Characterization of a myocardial depressant factor isolated from dogs with cardiogenic shock

Abstract

Cardiogenic shock was produced in dogs by embolization of the circumflex or anterior descending branches of left coronary artery. The shock plasma was processed through selective ultrafiltration and fractionated by gel-filtration column chromatography into six distinct peaks A, B, C, D, E, and F in the descending order of molecular weights. The fourth peak termed D contained the total MDF (Myocardial Depressant Factor) activity of the row plasma. The control plasma obtained at zero time prior to coronary embolization, yielded none or negligible peak D virtually devoid of myocardial depressant activity. MDF activity of shock peak D samples was determined under the controlled assay condition, and shown to be markedly increased in parallel with progression of shock states.

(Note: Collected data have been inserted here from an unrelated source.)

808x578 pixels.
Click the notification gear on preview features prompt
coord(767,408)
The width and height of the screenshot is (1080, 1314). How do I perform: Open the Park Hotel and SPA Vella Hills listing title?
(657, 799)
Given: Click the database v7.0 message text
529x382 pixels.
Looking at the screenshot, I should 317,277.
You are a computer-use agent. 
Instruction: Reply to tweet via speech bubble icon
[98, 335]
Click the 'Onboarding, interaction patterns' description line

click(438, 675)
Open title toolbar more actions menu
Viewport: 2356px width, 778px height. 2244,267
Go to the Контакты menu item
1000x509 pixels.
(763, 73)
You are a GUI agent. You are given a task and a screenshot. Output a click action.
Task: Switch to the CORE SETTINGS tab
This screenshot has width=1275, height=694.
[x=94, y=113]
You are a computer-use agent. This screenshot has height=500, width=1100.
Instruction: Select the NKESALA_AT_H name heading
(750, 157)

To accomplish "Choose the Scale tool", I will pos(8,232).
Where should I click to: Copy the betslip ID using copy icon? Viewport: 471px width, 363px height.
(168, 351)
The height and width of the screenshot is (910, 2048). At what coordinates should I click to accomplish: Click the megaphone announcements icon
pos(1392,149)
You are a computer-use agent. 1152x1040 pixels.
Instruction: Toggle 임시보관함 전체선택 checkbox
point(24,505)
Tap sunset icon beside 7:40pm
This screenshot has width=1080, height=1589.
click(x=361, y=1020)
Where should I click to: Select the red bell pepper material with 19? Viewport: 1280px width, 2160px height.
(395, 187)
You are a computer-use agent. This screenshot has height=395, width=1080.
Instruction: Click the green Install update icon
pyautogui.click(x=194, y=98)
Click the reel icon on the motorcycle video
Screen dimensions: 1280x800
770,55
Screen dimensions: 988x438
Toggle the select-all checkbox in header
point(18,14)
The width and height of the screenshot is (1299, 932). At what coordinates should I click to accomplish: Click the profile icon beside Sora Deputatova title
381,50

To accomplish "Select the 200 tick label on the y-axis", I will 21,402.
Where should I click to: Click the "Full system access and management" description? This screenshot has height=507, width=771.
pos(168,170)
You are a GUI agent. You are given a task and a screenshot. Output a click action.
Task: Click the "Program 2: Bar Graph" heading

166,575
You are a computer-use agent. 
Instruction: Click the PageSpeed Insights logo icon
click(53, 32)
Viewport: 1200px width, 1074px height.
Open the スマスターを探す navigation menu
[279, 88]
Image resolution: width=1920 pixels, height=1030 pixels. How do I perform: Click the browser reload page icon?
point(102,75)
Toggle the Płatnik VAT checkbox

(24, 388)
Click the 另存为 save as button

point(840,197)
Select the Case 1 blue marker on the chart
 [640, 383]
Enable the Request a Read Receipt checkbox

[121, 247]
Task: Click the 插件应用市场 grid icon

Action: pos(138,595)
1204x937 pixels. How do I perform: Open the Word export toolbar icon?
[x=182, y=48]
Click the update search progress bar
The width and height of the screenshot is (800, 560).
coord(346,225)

MDF isolated from shock plasma was found to be filtrable, soluble in aqueous media, recovered in the chromatographic fraction of molecular weight range between 800 and 1000, heat stable (i.e. 56 C, 30 min), and to give a positive ninhydrin test. The amino acid analysis of MDF after hydrolysis in 6 N HCl and using an amino acid analyzer, revealed the molecular species composed of alanine, aspartic acid, glutamic acid, glycine, iso-leucine, leucine, serine, threonine, and valine indicating it to be nona- or octapeptide without sulfur-linkage. The observed lysosome abnormalities and ischemic cellular injuries in the pancreas were consistent with the view that the primary site of MDF production is the ischemic viscera, particularly pancreas in which intracellular acidosis causes activation of lysosomal acid proteases to catalyze the degradation of substrate proteins to the peptide. The data presented do suggest MDF may be an important determinant in impairment of myocardial performance during cardiogenic shock, presumably affecting on contractility of the viable non-infarcted portion of the heart muscle.